LL Golsolone, general market, sweet owners Luigi & Joanna

LL Golsolone, general market, sweet owners Luigi & Joanna

Next we walk back towards our apartment to II Golosone (Panetteria, Salumeria, & Latteria) which translates to (bakery, delicatessen, and dairy), This is a small general market about 12 x 20, where you can buy cold items, dry goods, fresh baked bread, and meat and cheese. The owners are Luigi and Joanna, and they absolutely google over the children every time we go in. They are very helpful, and appreciate our business. They usually throw in a pie or something local for us to try. Today they gave the kids some coloring books and us a set of pretty coffee cups. It was so nice and so unexpected. I will make them a dessert before we leave!

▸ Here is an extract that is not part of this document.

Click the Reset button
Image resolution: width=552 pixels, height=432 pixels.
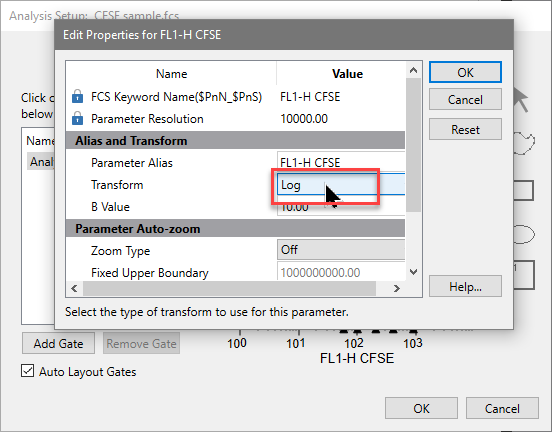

La Cantina Enoteca the wine store

La Cantina Enoteca the wine store

Another gem we have found is the La Cantina Enoteca wine store. They sell local regional wines from all over Italy. The store has large stainless steal vats that are labeled with the type of grape, region, tasting notes, and alcohol percentage. The cool part is this- you bring an empty milk or water containers to fill up with wine. The cost is any where from 1,50 to 5,50 Euros per liter. What a great concept! Reusing your containers, creating less trash and drinking delicious local wine for cheap! You can’t go wrong with that!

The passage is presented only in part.